Lie Algebra Cohomology

We present an ad hoc definition of the first two Lie algebra cohomology groups, sufficient for our purposes. For a more conceptual treatment of the subject, see [33].

Let ${\mathfrak {g}}$ be a Lie algebra and M - a representation of ${\mathfrak {g}}$. The zeroth cohomology group $H^0({\mathfrak {g}},M)$ of ${\mathfrak {g}}$ valued in M is defined as the space of all elements of M annihilated by ${\mathfrak {g}}$. To define the first cohomology group, we let $Z^1({\mathfrak {g}}, M)$ be the vector space of linear maps (called cocycles) $\gamma : {\mathfrak {g}} \rightarrow M$ such that $\gamma ([T,S])=T \gamma (S) - S \gamma (T)$, and $B^1({\mathfrak {g}}, M)$ the space of linear maps (called coboundaries) ${\mathfrak {g}} \rightarrow M$ of the form $\gamma (T) = T m$ for some $m \in M$. Every coboundary is a cocycle, so it makes sense to put $H^1(\mathfrak g,M) = \frac{Z^1({\mathfrak {g}},M)}{B^1({\mathfrak {g}}, M)}$. The following fact is used in this work:

Proposition 22

[Whitehead]. Let ${\mathfrak {g}}$ be a finite-dimensional semisimple Lie algebra and M—a finite-dimensional ${\mathfrak {g}}$-module. Then $H^1(\mathfrak g, M)=0$.

Semisimple and Regular Elements

Let W be a finite-dimensional vector space and let $T \in \mathrm {End}(W)$. We say that T is semisimple if for every T-invariant subspace $V \subseteq W$ there exists a complementary T-invariant subspace $V'$, so that $W = V \oplus V'$. Since we restrict attention to vector spaces over ${\mathbb {C}}$, operator T is semisimple if and only if it is diagonalizable.

Proposition 23

(Jordan–Chevalley decomposition). Let T be a linear operator on a finite-dimensional vector space W. There exist unique linear operators $T_{ss}, T_n$ on W such that $T_{ss}$ is semisimple, $T_{n}$ is nilpotent, $T_{ss}T_n = T_n T_{ss}$ and $T=T_{ss}+T_n$. Furthermore there exist polynomials $p,q \in {\mathbb {C}}[t]$ such that $T_{ss}=p(T)$, $T_n=q(T)$. In particular every T-invariant subspace of W is $T_{ss}$- and $T_n$-invariant.

Proposition 24

Let ${\mathfrak {g}}$ be a finite-dimensional, semisimple Lie algebra. For any $T \in {\mathfrak {g}}$ there exist unique $T_{ss}, T_n \in {\mathfrak {g}}$ such that $(\mathrm {ad}_T)_{ss} = \mathrm {ad}_{T_{ss}}$, $(\mathrm {ad}_T)_{n} = \mathrm {ad}_{T_{n}}$. Moreover $T_{ss}$ (resp. $T_n$) acts as a semisimple (resp. nilpotent) operator in every finite-dimensional $\mathfrak g$-module.

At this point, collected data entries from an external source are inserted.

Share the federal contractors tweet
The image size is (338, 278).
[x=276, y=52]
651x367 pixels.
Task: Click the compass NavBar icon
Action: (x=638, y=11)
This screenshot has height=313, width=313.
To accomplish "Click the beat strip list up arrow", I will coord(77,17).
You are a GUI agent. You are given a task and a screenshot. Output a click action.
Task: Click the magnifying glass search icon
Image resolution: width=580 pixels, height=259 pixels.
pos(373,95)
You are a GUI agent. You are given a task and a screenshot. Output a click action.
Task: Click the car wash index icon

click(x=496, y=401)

Let ${\mathfrak {g}}$ be a finite-dimensional, semisimple Lie algebra. Element $T \in {\mathfrak {g}}$ is said to be semisimple (resp. nilpotent) if $T=T_{ss}$ (resp. $T=T_n$). Set of semisimple elements of ${\mathfrak {g}}$ is nonempty and Zariski open, hence dense. It coincides with the union of all Cartan subalgebras of ${\mathfrak {g}}$.

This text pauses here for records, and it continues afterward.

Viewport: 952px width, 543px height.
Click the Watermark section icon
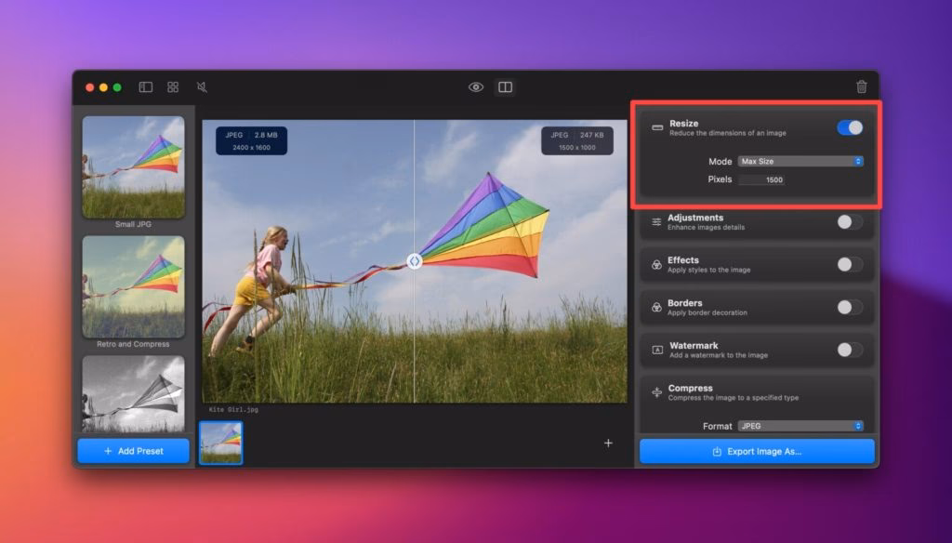(x=657, y=351)
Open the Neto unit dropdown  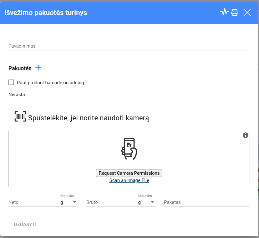(x=69, y=202)
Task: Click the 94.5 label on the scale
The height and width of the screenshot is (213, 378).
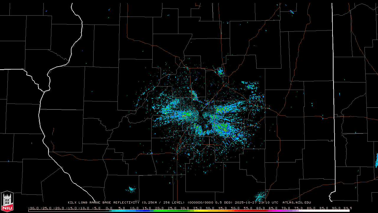Action: coord(347,208)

Rank of ${\mathfrak {g}}$ is defined as the greatest integer r such that the characteristic polynomial of $\mathrm {ad}_T$ vanishes at zero with multiplicity at least r for every $T \in {\mathfrak {g}}$. Element $T \in {\mathfrak {g}}$ is said to be regular if its characteristic polynomial vanishes at zero with multiplicity exactly r. By construction, the set of regular elements of ${\mathfrak {g}}$ is nonempty and Zariski open. One can show that it is contained in the set of semisimple elements. If $T \in {\mathfrak {g}}$ is a regular element, then the commutant $\{ T' \in {\mathfrak {g}} | [T,T']=0 \}$ is the unique Cartan subalgebra of ${\mathfrak {g}}$ which contains T. Now suppose that some Cartan subalgebra ${\mathfrak {h}} \subseteq {\mathfrak {g}}$ is chosen. Element $T \in {\mathfrak {h}}$ is regular in ${\mathfrak {g}}$ if and only if $\alpha (T) \ne 0$ for every root $\alpha $.

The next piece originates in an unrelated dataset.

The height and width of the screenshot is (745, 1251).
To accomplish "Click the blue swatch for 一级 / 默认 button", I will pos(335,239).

We remark that some authors define T to be regular if the dimension of its commutant is equal to r. Elements with this property are not necessarily semisimple. However, the two notions do coincide for semisimple elements.

Invariant Polynomials on $\mathfrak {sp}_{10}$

Let G be a complex semisimple Lie group with Lie algebra ${\mathfrak {g}}$. Choose a Cartan subalgebra ${\mathfrak {h}} \subset {\mathfrak {g}}$ and let ${\mathcal {W}}$ be the corresponding Weyl group. Denote the algebra of G-invariant polynomial functions on ${\mathfrak {g}}$ by ${\mathbb {C}}[{\mathfrak {g}}]^G$ and the algebra of ${\mathcal {W}}$-invariant polynomial functions on ${\mathfrak {h}}$ by ${\mathbb {C}}[{\mathfrak {h}}]^{{\mathcal {W}}}$. If $\phi \in \mathbb C[{\mathfrak {g}}]^G$, then the restriction $\left. \phi \right| _{{\mathfrak {h}}}$ belongs to ${\mathbb {C}}[{\mathfrak {h}}]^{\mathcal W}$. In other words, we have a homomorphism

$$\begin{aligned} \mathrm {res} : {\mathbb {C}}[{\mathfrak {g}}]^G \ni \phi \mapsto \left. \phi \right| _{{\mathfrak {h}}} {\mathbb {C}}[{\mathfrak {h}}]^{{\mathcal {W}}}. \end{aligned}$$

(C.1)

We claim that $\mathrm {res}$ is injective. Indeed, suppose that $\left. \phi \right| _{{\mathfrak {h}}}=0$. If $T \in {\mathfrak {g}}$ is semisimple, then the G-orbit of T intersects ${\mathfrak {h}}$ nontrivially, so $\phi (T)=0$. Since the set of semisimple elements is dense and $\phi $ is continuous, we must have $\phi =0$.

Proposition 25

[Chevalley]. The homomorphism $\phi $ is also surjective.

Proof

See [34, p. 126–128]. $\quad \square $

Now let us specialize to ${\mathfrak {g}} = \mathfrak {sp}_{10}$. We use the standard choice of ${\mathfrak {h}}$, basis in ${\mathfrak {g}}$ and basis is ${\mathfrak {h}}^*$ described in [31]. Weyl group takes the form

$$\begin{aligned} {\mathcal {W}} = S_5 \ltimes {\mathbb {Z}}_2^5, \end{aligned}$$

(C.2)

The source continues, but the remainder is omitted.